[Date Prev][Date Next][Thread Prev][Thread Next][Date Index][Thread Index]
Re: [PATCH 1/2] migration: Unify reset of last_rb on destination node wh
From: |
Dr. David Alan Gilbert |
Subject: |
Re: [PATCH 1/2] migration: Unify reset of last_rb on destination node when recover |
Date: |
Mon, 2 Nov 2020 18:23:39 +0000 |
User-agent: |
Mutt/1.14.6 (2020-07-11) |
* Peter Xu (peterx@redhat.com) wrote:
> When postcopy recover happens, we need to reset last_rb after each return of
> postcopy_pause_fault_thread() because that means we just got the postcopy
> migration continued.
>
> Unify this reset to the place right before we want to kick the fault thread
> again, when we get the command MIG_CMD_POSTCOPY_RESUME from source.
>
> This is actually more than that - because the main thread on destination will
> now be able to call migrate_send_rp_req_pages_pending() too, so the fault
> thread is not the only user of last_rb now. Move the reset earlier will allow
> the first call to migrate_send_rp_req_pages_pending() to use the reset value
> even if called from the main thread.
>
> (NOTE: this is not a real fix to 0c26781c09 mentioned below, however it is
> just
> a mark that when picking up 0c26781c09 we'd better have this one too; the
> real
> fix will come later)
>
> Fixes: 0c26781c09 ("migration: Sync requested pages after postcopy recovery")

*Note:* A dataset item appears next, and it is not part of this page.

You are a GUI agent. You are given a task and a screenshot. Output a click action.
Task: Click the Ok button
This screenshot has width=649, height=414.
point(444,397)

> Tested-by: Christian Schoenebeck <qemu_oss@crudebyte.com>
> Signed-off-by: Peter Xu <peterx@redhat.com>
Reviewed-by: Dr. David Alan Gilbert <dgilbert@redhat.com>
> ---
> migration/postcopy-ram.c | 2 --
> migration/savevm.c | 6 ++++++
> 2 files changed, 6 insertions(+), 2 deletions(-)
>
> diff --git a/migration/postcopy-ram.c b/migration/postcopy-ram.c
> index d3bb3a744b..d99842eb1b 100644
> --- a/migration/postcopy-ram.c
> +++ b/migration/postcopy-ram.c
> @@ -903,7 +903,6 @@ static void *postcopy_ram_fault_thread(void *opaque)

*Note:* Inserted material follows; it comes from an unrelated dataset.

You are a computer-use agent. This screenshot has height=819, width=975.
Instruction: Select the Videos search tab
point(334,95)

> * the channel is rebuilt.
> */
> if (postcopy_pause_fault_thread(mis)) {
> - mis->last_rb = NULL;
> /* Continue to read the userfaultfd */
> } else {
> error_report("%s: paused but don't allow to continue",
> @@ -985,7 +984,6 @@ retry:
> /* May be network failure, try to wait for recovery */
> if (ret == -EIO && postcopy_pause_fault_thread(mis)) {
> /* We got reconnected somehow, try to continue */
> - mis->last_rb = NULL;
> goto retry;
> } else {
> /* This is a unavoidable fault */
> diff --git a/migration/savevm.c b/migration/savevm.c
> index 21ccba9fb3..e8834991ec 100644
> --- a/migration/savevm.c
> +++ b/migration/savevm.c
> @@ -2061,6 +2061,12 @@ static int
> loadvm_postcopy_handle_resume(MigrationIncomingState *mis)
> return 0;
> }
>
> + /*
> + * Reset the last_rb before we resend any page req to source again, since
> + * the source should have it reset already.
> + */
> + mis->last_rb = NULL;
> +
> /*
> * This means source VM is ready to resume the postcopy migration.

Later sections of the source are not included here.